> Task objective:
Write out the stretch of the Rithmic API forum thread below from "Also, to be" through "rohan2008 likes this.", word for word.

> Excerpted text:
= = =

Rithmic API for Python

Discussion in 'Automated Trading' started by IAS_LLC, Jul 28, 2019.

  1. IAS_LLC

    IAS_LLC

    Pybind11. I've tried swig, but it only works for very basic stuff.

    Also, to be clear, I'm not embedding the interpreter in c++ (although one could). I'm going the other direction. Running c++ code from python.
     
    Last edited: Aug 3, 2019
    #21     Aug 3, 2019
    rohan2008 likes this.
  2. I’m wrestling with a similar thing conceptually so I’m really interested in your implementation. Apologies if my answers lie somewhere above.

    What I want: high level APIs that abstract away the particulars of any single vendors API in my language of choice.
    What I’ve come up with: Using my limited/developing engineering toolset the best approach I have found is wrapping each vendor SDK in a web server that exposes their API via REST. So the vendor APIs still have different method signatures but at least there’s some uniform way I can call them from outside of that particular C#/C++ process. Note that I haven’t even made it to the part where I need to forward the streaming data back to the calling context. I just have mocks used for testing that simulate authenticating and instantiating. So we may yet complicate further by using a message bus to handle the actual delivery of data from vendor to the calling context because I’m not sure REST is gonna work there. Trying not to put the horse before the carriage...may end up going entirely message based if half of it is already on a message bus but I’m hoping to not need to do any of this so let’s table it.
    Why this approach is bad: I haven’t even made it far enough to determine if it’s my own incompetence or me putting myself in a microservice hell, but this has been extremely difficult to dockerize and deploy. Too many containers being built too many different ways. Even while using gradle to abstract away the different build tool chains I’m still in a place where integration testing is tough.

    Would really like to find some way to just magically embed the vendors SDK calls into my calling language of choices runtime, e.g. use JNI from java for example to call the C++ thus freeing me from this microservice debacle, but will that work? I don’t really know how these embedded calls work, but you can’t just call the C++ statically, obviously, right? Your vendor SDK process has some state—needs to know you’re authenticated, what you’re subscribed to, etc. Is there a way I can somehow do these embedded calls and have the vendor SDKs state preserved between calls within one container? Thus I don’t need to have a microservice deployment model that spans multiple languages.

= = =

> Data shown:
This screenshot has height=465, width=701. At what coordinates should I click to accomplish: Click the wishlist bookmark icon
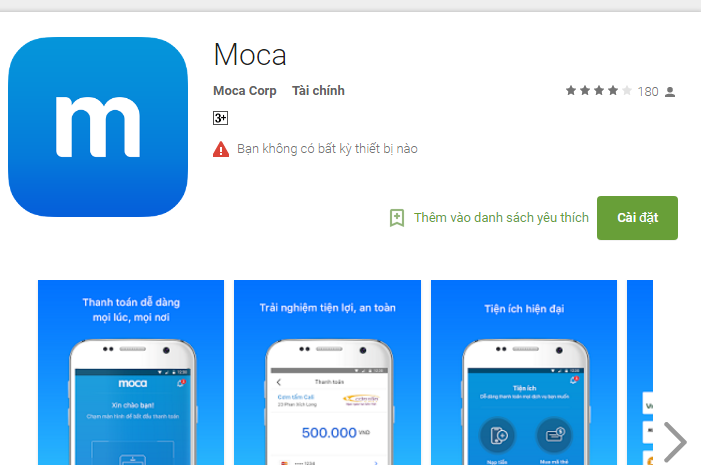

= = =

> Answer:
Also, to be clear, I'm not embedding the interpreter in c++ (although one could). I'm going the other direction. Running c++ code from python.
     
    Last edited: Aug 3, 2019
    #21     Aug 3, 2019
    rohan2008 likes this.